Description: Define predicate that determines if some class 𝐴 is a function. Definition 10.1 of [Quine] p. 65. For example, the expression Fun cos is true once we define cosine (df-cos 16052). This is not the same as defining a specific function's mapping, which is typically done using the format of cmpt 5233 with the maps-to notation (see df-mpt 5234 and df-mpo 7429). Contrast this predicate with the predicates to determine if some class is a function with a given domain (df-fn 6554), a function with a given domain and codomain (df-f 6555), a one-to-one function (df-f1 6556), an onto function (df-fo 6557), or a one-to-one onto function (df-f1o 6558). For alternate definitions, see dffun2 6561, dffun3 6565, dffun4 6567, dffun5 6568, dffun6 6564, dffun7 6583, dffun8 6584, and dffun9 6585. (Contributed by NM, 1-Aug-1994.)

Assertion

Ref	Expression
df-fun	⊢ (Fun 𝐴 ↔ (Rel 𝐴 ∧ (𝐴 ∘ ◡𝐴) ⊆ I ))
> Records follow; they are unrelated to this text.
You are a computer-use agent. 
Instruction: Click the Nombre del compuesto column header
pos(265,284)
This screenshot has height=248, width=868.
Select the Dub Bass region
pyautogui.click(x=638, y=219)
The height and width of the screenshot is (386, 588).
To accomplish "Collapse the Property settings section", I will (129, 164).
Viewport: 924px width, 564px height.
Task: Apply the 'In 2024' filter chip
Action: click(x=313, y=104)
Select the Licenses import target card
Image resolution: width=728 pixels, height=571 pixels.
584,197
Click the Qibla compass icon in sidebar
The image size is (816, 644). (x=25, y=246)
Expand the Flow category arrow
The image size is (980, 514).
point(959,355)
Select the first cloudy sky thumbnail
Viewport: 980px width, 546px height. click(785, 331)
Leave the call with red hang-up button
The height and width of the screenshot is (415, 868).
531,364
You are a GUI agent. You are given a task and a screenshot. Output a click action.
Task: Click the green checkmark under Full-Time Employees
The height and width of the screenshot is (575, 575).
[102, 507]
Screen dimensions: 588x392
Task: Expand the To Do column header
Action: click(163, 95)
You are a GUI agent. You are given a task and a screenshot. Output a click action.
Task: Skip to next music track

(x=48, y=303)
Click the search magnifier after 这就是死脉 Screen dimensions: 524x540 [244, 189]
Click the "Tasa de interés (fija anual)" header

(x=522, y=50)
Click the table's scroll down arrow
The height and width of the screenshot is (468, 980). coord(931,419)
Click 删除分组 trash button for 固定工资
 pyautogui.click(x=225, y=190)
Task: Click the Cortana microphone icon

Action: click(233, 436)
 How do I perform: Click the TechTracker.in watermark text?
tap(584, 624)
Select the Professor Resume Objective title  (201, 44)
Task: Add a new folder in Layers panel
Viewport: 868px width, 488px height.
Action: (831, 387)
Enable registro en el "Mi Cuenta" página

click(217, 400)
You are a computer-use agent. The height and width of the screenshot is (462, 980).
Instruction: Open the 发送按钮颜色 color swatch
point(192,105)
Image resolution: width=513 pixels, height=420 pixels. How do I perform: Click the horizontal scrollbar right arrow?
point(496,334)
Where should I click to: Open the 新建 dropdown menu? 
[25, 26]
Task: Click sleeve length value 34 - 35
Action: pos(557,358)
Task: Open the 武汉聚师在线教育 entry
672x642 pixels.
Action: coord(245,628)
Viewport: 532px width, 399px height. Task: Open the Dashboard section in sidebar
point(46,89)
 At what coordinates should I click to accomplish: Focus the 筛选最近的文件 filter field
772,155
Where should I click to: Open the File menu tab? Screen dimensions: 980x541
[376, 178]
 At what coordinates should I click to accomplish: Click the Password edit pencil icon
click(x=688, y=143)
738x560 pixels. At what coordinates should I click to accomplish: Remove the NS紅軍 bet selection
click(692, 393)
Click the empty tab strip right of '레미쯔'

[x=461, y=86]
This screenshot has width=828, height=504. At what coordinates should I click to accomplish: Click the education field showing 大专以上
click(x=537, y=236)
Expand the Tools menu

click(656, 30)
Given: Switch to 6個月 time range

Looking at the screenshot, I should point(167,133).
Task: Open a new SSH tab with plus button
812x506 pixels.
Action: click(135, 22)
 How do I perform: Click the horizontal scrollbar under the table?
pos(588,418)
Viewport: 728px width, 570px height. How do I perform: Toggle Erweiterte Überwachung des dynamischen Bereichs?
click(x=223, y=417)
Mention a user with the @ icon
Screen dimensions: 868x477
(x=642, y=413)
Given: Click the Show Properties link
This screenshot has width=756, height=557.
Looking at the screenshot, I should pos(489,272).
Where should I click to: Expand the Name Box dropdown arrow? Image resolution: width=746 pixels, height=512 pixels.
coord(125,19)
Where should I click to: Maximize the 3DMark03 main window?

Detailed syntax breakdown of Definition df-fun

Step	Hyp	Ref	Expression
1		cA	. . 3 class 𝐴
2	1	wfun 6545	. 2 wff Fun 𝐴
3	1	wrel 5685	. . 3 wff Rel 𝐴
4	1	ccnv 5679	. . . . 5 class ◡𝐴
5	1, 4	ccom 5684	. . . 4 class (𝐴 ∘ ◡𝐴)
6		cid 5577	. . . 4 class I
7	5, 6	wss 3947	. . 3 wff (𝐴 ∘ ◡𝐴) ⊆ I
8	3, 7	wa 394	. 2 wff (Rel 𝐴 ∧ (𝐴 ∘ ◡𝐴) ⊆ I )
9	2, 8	wb 205	1 wff (Fun 𝐴 ↔ (Rel 𝐴 ∧ (𝐴 ∘ ◡𝐴) ⊆ I ))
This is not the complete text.